Paola, la niñera, nos contó la historia después de llegar a la casa con algunas dudas, habiendo sido convocada por este hombre mayor. Un amigo le dio la llave de la puerta y entró para encontrar que el hombre mayor, el amante, había ido a su club. Vagó por las habitaciones hasta que encontró al bebé, nuestra pequeña niña, profundamente dormido, afortunadamente, en su cuna. Cuando la niña se despertó, Paola llamó a su madre para que le indicara qué hacer.

De todos modos, Paola, como te puedes imaginar, se convirtió en una parte importante de nuestras vidas. Se hizo cargo de nuestros tres hijos en los veranos e incluso pasó un año con nosotros en Nueva York. Ella era una devota católica, y recuerdo a mi tía diciendo: "¡Cuidado con no convertir a tus hijos!"

Paola nunca trató de hacer eso, pero vivió su religión de una manera ejemplar y llenó sus vidas de amor, humor y comprensión.
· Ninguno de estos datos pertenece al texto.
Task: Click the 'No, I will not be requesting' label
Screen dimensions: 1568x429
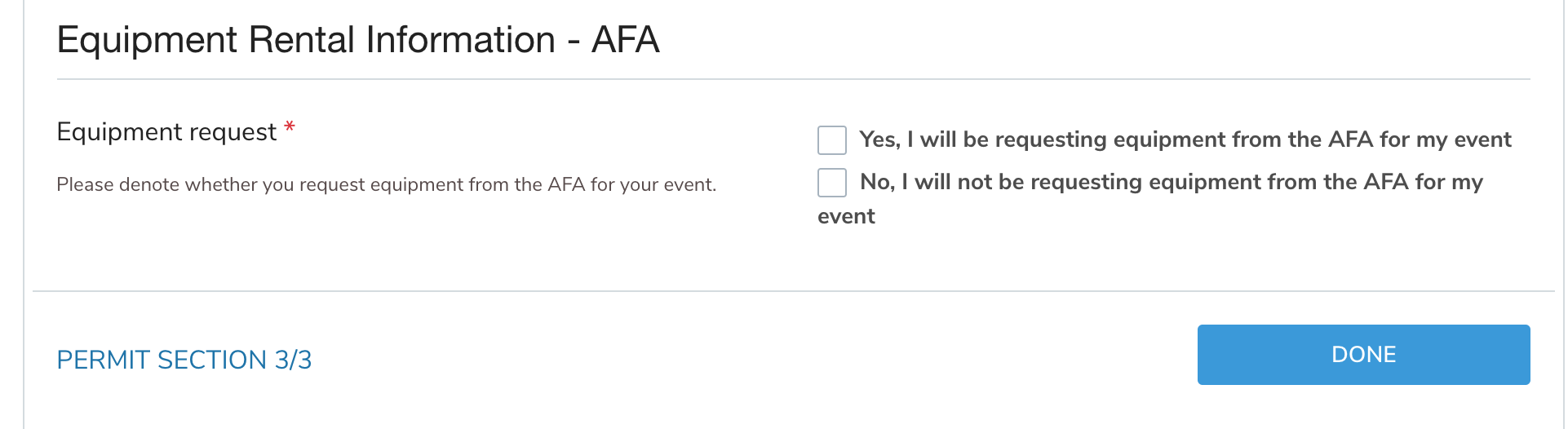Action: tap(1171, 182)
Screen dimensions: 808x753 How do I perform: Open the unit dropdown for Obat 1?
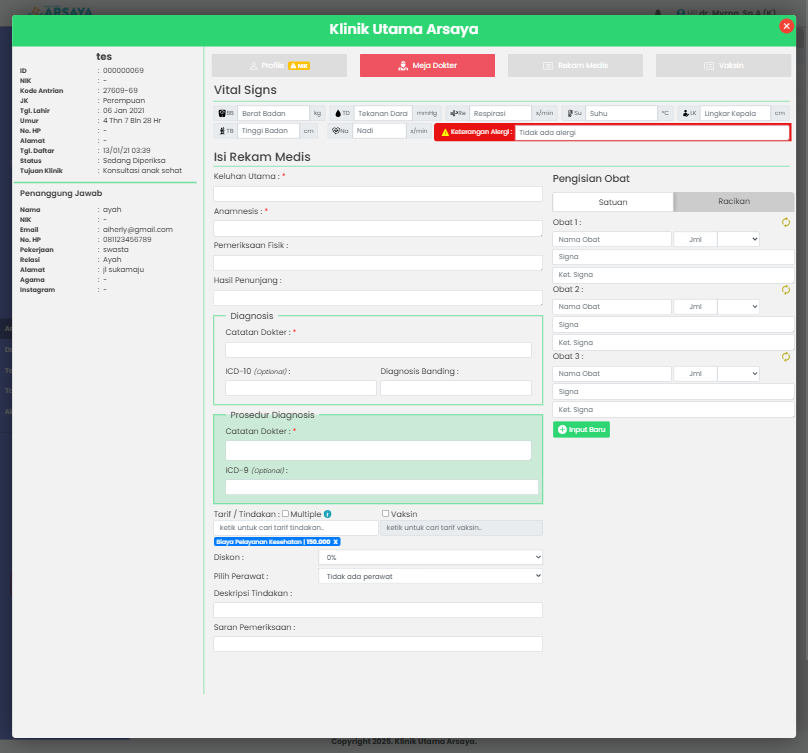[738, 239]
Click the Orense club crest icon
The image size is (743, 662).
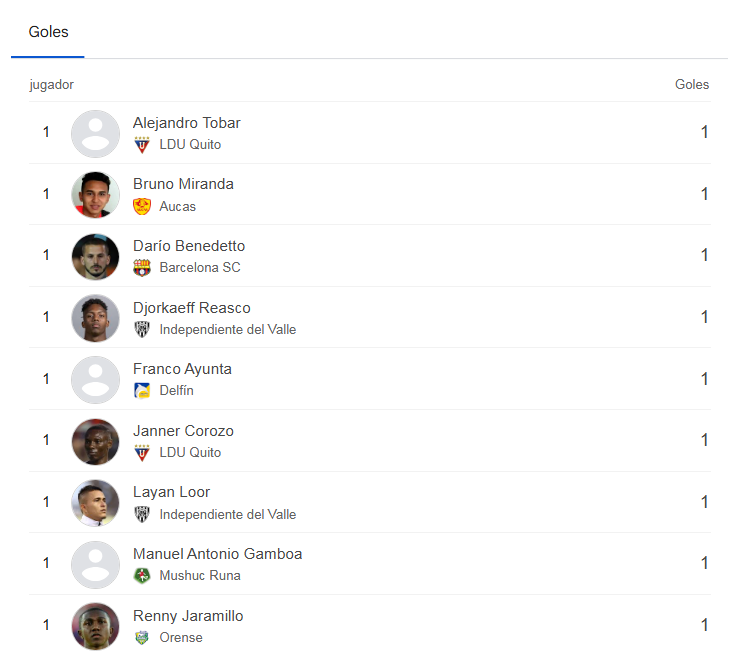point(142,638)
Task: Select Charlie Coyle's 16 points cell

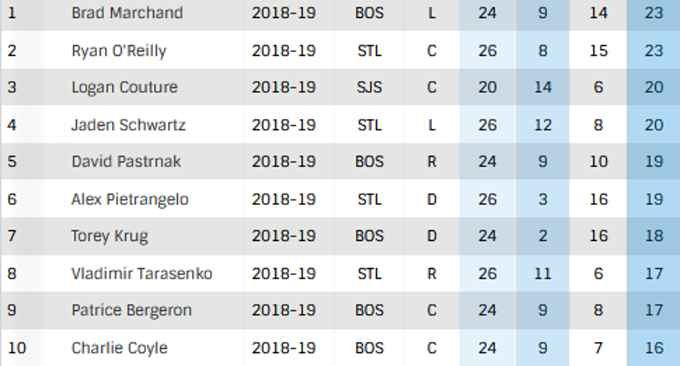Action: [x=654, y=348]
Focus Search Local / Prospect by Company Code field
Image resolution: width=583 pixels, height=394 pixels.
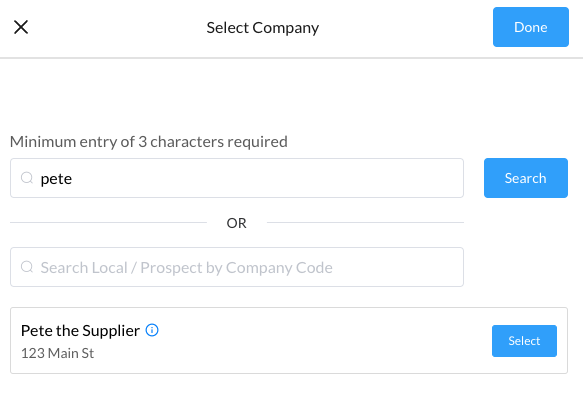pos(237,267)
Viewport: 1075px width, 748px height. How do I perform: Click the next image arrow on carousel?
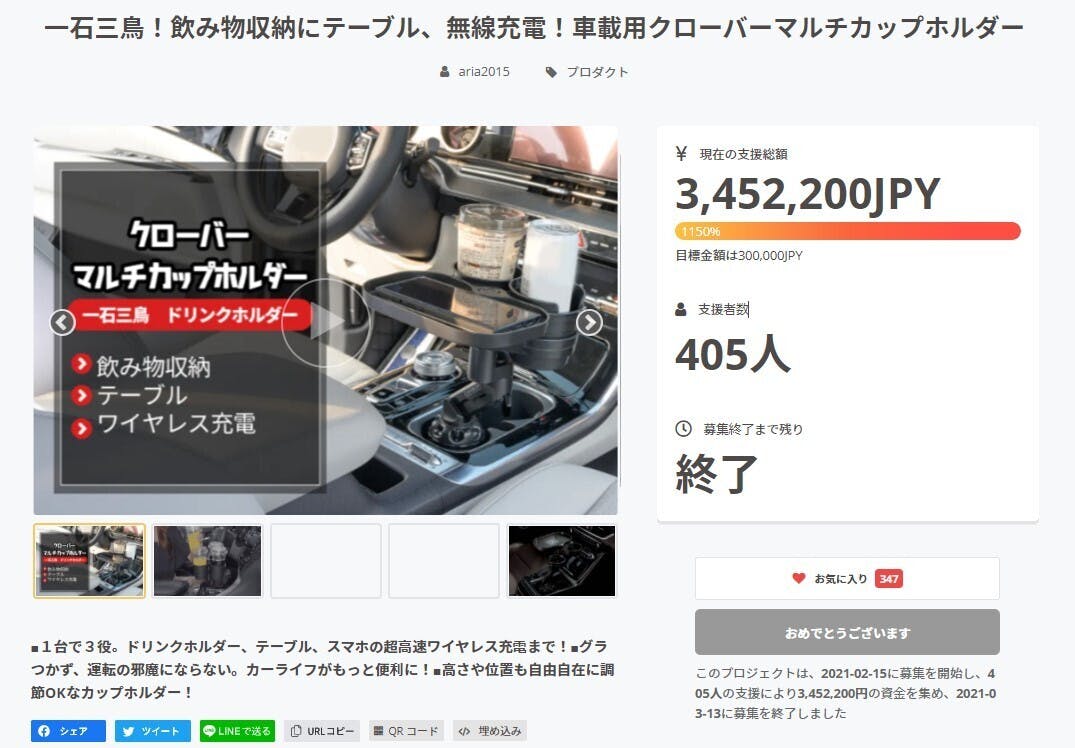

Era una mujer modesta que lo sabía todo pero que no se jactaba de su erudición: se convirtió en profesora de italiano en Italia y trabajaba todas las noches como voluntaria en la Casa San Francesco ayudando a los enfermos terminales y sus familias.

Cuando escuché que tenía cáncer de pulmón, decidí rezarle a su Dios. Sin duda, provocaría un milagro. Volví a la iglesia donde había crecido, a la iglesia episcopal mientras vivía en este país, y oré las oraciones de mi niñez y volví a cantar los viejos himnos y escuché los mismos sermones. Muchos de nosotros debemos haber estado rezando por Paola, que había llenado su mundo de amor y bondad donde quiera que fuera. Ella vivió con cáncer de pulmón durante cinco años, pero finalmente sucumbió.

El milagro, si hubo uno, fue que permanecí como feligrés, feliz de encontrar alguna continuidad en mi vida en las bellas palabras preservadas en la Biblia del Rey Santiago y en el servicio de comunión que me une con los demás cada domingo, y con la esperanza de un día, tal vez, viendo a Paola de nuevo.

"Sí, aunque camino por el valle de la sombra de la muerte, no temeré al mal; porque tú estás conmigo; tu vara y tu cayado me consuelan ".

Sheila Kohler es autora de muchos libros, incluido el reciente Dreaming for Freud.